Exercise goal
Locate every line in the material below that contains the string "height" and copy each such line in full.
┄┄┄┄┄┄
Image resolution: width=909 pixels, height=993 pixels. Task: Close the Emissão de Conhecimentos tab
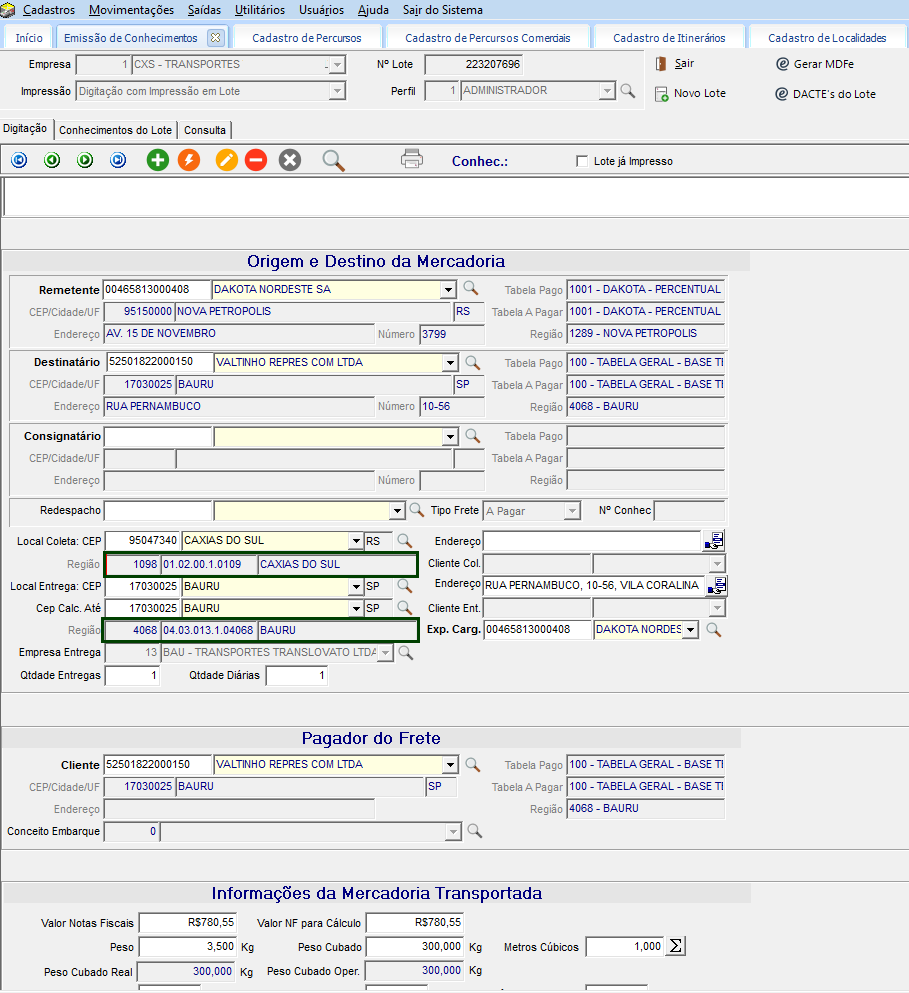[215, 37]
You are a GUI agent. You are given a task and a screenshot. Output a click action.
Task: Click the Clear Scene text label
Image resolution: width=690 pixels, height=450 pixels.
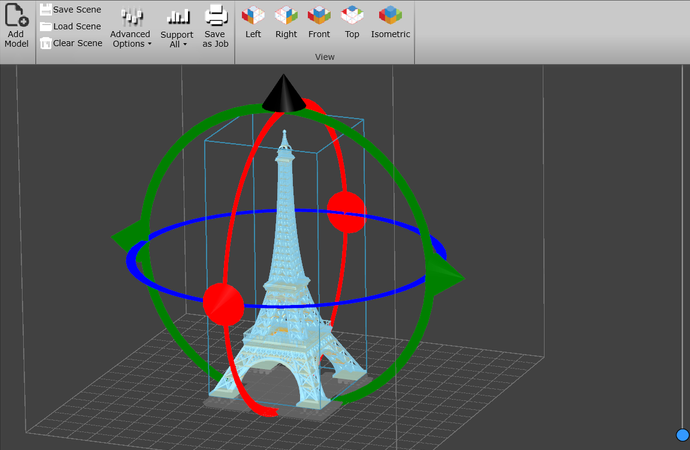click(x=77, y=43)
┄┄┄┄┄┄
Response to the exercise
Image resolution: width=909 pixels, height=993 pixels. Task: Close the Emissão de Conhecimentos tab
Image resolution: width=690 pixels, height=450 pixels.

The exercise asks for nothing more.